Well, get ready because the Dwightmare might be coming back in a hurry. ESPN's Marc Stein passed along that executives around the league haven't ruled out Howard playing in a different jersey next year. 

Yet there's no shortage of executives in other cities who believe the Mavs are still at the front of the line for Dwight Howard -- one of their two original main targets, along with Chris Paul, when they dissolved the championship team before both players unexpectedly removed themselves from the 2012 free-agent class--if the struggling Howard decides at season's end that Lakerland isn't for him.

"I have it as Lakers, Dallas or Atlanta for Dwight," said one Western Conference GM.

The fact that Dallas is one of the teams is not surprising. There has been interest between the two parties for some time, and Mark Cuban isn't the kind of owner that is going to easily move on from missing out on a player he wants. 

I would fully expect Dallas to offer Dwight a max contract as soon as they possibly can. 

Since Howard is currently a Laker, Los Angeles will be able to offer him a bigger contract than the Mavericks, but unless Howard regains the form that made him "Superman," the Lakers shouldn't offer that contract. 

Howard is still one of the most athletic centers in the league, but the unreal explosion that allowed Dwight to seemingly cover the entire court and dunk over any and everything in his way is no longer there. 

In an interview with Ben Bolch of the Los Angeles Times, Howard's former coach noted Dwight's reduced explosion. Despite this, Howard is still putting up 17.4 points and 12 rebounds per game. 
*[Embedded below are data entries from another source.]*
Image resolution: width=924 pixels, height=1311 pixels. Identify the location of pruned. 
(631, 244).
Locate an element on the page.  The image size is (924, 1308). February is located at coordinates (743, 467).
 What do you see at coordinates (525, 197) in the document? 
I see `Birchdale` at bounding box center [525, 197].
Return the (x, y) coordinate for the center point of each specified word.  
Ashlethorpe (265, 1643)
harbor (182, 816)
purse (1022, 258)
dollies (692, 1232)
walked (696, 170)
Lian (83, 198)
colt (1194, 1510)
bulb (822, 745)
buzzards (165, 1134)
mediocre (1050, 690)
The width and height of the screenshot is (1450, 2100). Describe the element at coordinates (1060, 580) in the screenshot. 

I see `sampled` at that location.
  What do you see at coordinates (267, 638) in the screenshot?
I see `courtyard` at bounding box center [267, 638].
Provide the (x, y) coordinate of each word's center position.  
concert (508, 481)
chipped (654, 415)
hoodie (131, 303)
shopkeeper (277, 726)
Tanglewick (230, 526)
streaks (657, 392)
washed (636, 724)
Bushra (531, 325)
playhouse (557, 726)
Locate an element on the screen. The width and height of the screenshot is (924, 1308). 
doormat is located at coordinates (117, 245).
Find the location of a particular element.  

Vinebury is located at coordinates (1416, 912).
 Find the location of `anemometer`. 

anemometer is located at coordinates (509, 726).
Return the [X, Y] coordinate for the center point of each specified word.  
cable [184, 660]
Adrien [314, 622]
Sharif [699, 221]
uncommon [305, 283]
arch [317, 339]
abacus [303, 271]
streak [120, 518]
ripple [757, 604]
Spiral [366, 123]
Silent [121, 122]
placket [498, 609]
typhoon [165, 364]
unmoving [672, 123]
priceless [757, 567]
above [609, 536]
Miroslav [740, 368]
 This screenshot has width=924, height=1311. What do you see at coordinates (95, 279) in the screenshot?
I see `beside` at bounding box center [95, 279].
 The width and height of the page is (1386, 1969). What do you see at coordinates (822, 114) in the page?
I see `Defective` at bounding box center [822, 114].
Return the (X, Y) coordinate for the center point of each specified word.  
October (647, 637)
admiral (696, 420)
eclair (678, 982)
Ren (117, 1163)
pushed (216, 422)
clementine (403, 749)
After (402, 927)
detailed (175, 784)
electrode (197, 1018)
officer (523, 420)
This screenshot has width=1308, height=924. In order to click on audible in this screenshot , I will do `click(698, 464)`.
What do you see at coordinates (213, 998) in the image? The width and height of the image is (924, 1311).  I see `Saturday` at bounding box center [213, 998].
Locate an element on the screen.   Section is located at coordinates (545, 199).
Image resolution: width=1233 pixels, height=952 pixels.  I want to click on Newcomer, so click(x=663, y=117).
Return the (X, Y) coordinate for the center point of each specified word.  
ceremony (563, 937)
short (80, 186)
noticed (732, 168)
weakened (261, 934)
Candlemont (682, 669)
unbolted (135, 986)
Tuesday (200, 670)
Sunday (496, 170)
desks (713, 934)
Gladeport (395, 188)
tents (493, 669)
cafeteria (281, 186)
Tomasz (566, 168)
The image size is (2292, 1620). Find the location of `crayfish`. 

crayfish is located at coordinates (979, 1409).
These are fantastic numbers, just not for Howard. These are also the kind of numbers that are going to get centers a max deal in the NBA, but that doesn't mean the deal is a good idea. 

A 27-year-old, 6'11" center that is struggling to regain his form following a back surgery is not the safest gamble. 

It is far more likely that Howard's back will only limit him more over time than that it would start to improve. That could leave whatever team that signs Dwight for a giant contract with a player that ends up having career-derailing back issues. 

That is too risky a gamble, and one that the Lakers should avoid.